**PROMPT:**
Report how many lines of the listing below contain the string "every", with case counting, and give only that number.

**ROWS:**
________________________________________

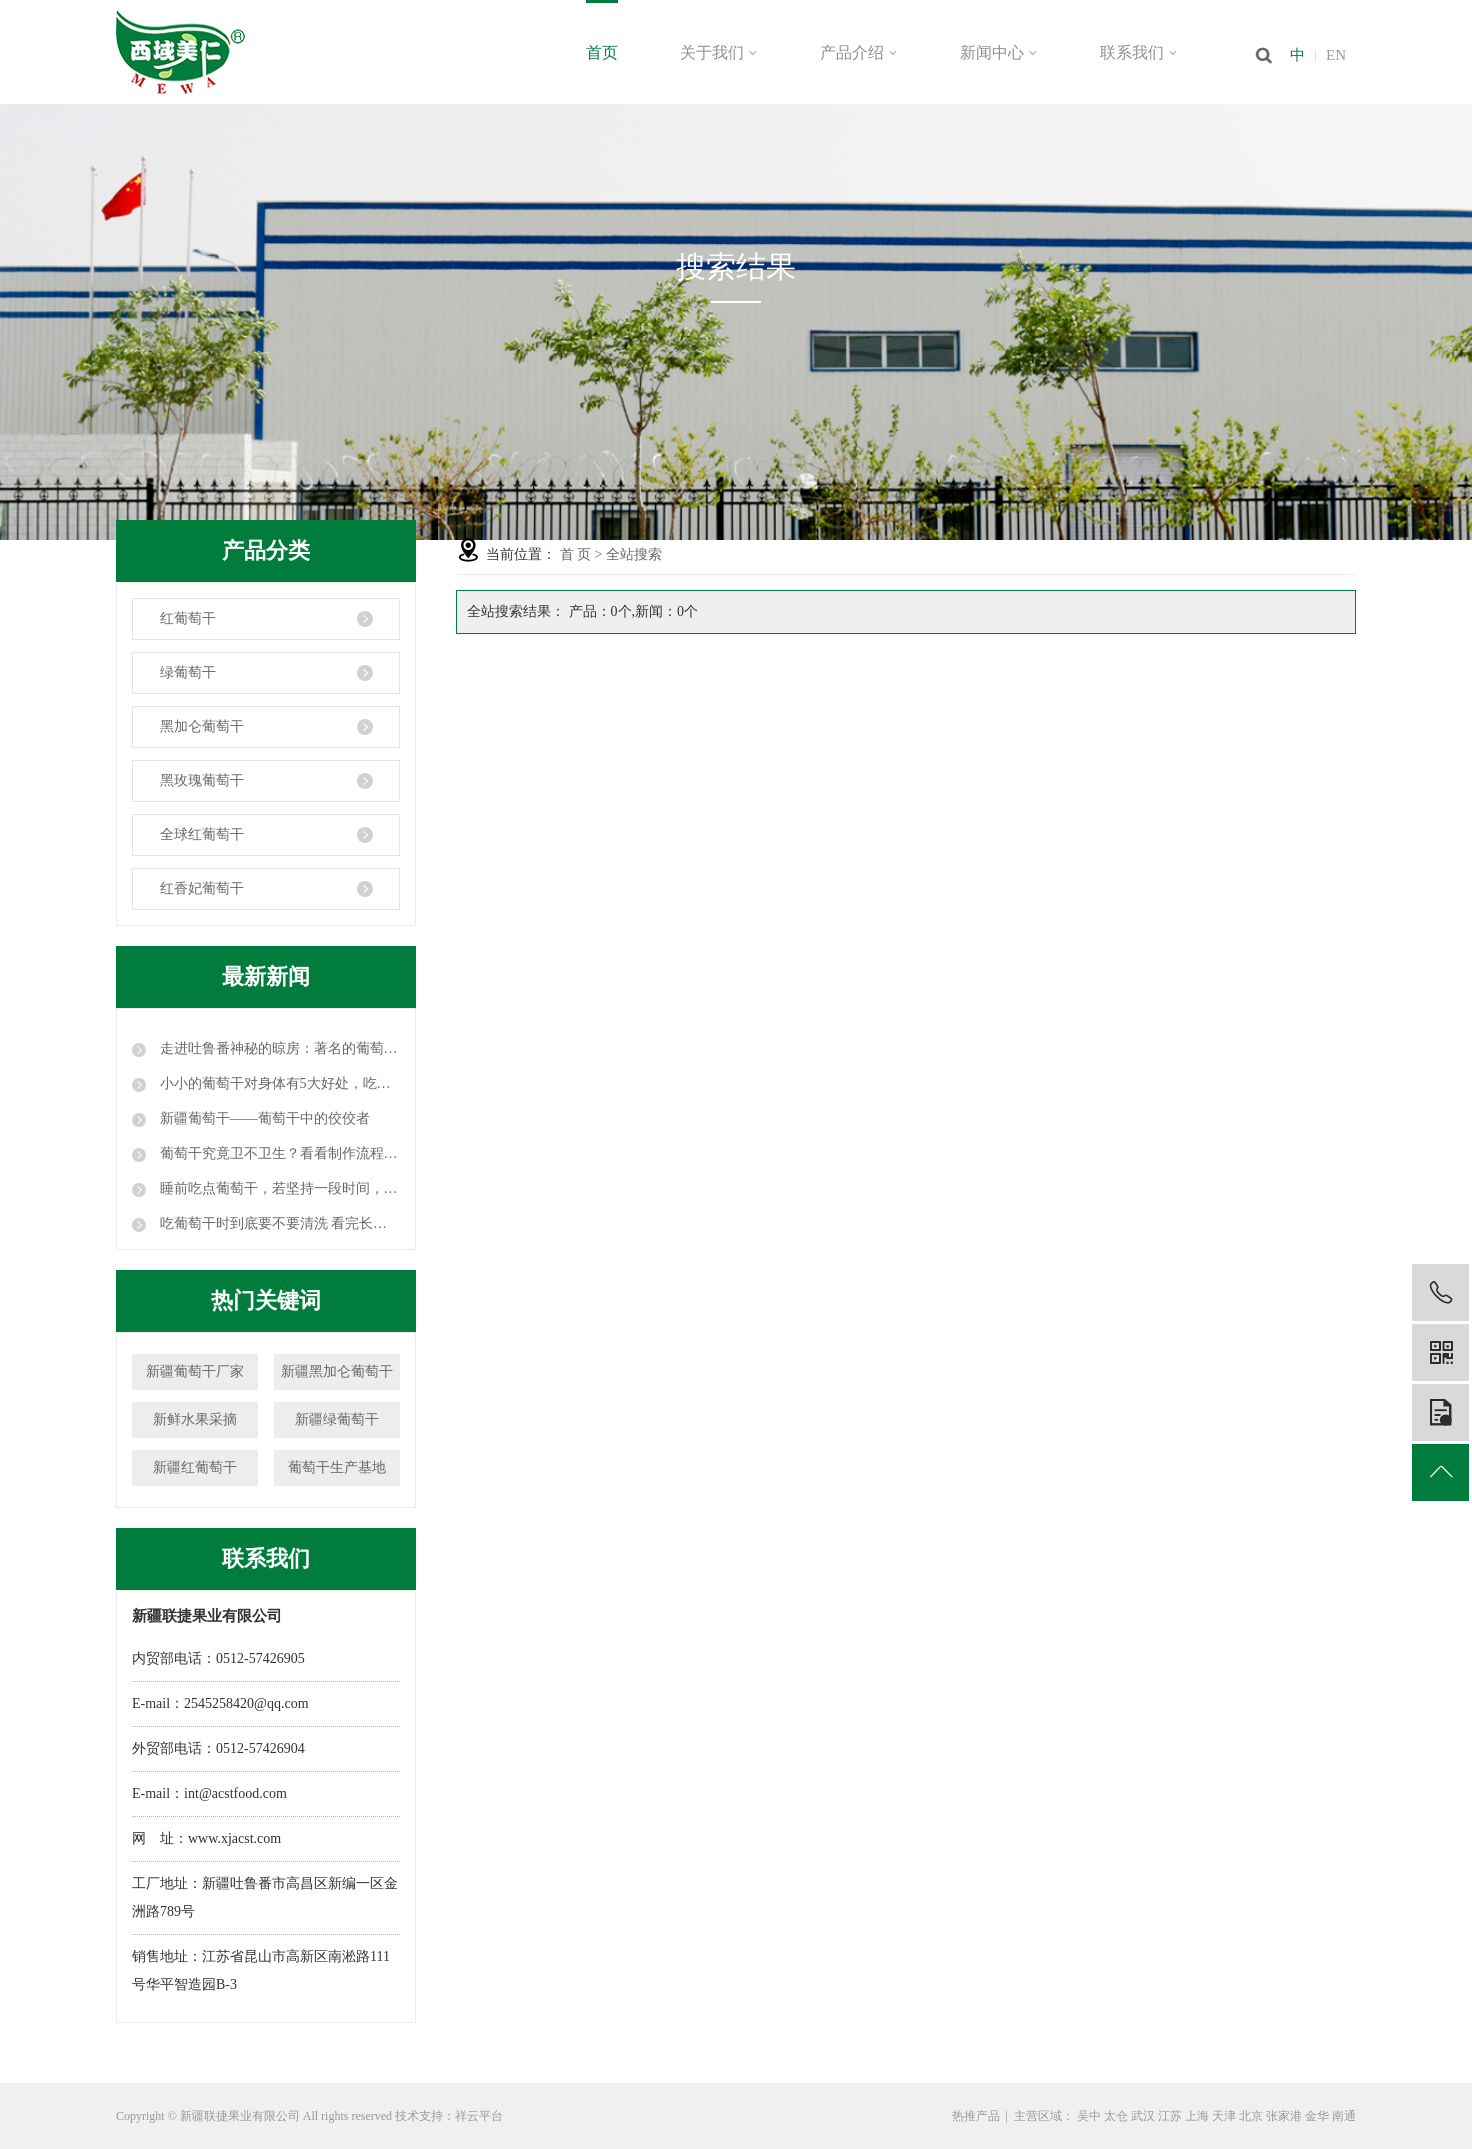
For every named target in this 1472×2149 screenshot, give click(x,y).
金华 (1317, 2116)
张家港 (1284, 2116)
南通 (1344, 2116)
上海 (1197, 2116)
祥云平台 (479, 2116)
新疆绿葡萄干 (337, 1419)
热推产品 (976, 2116)
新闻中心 (999, 52)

________________________________________

**ANSWER TO THE TASK:**
1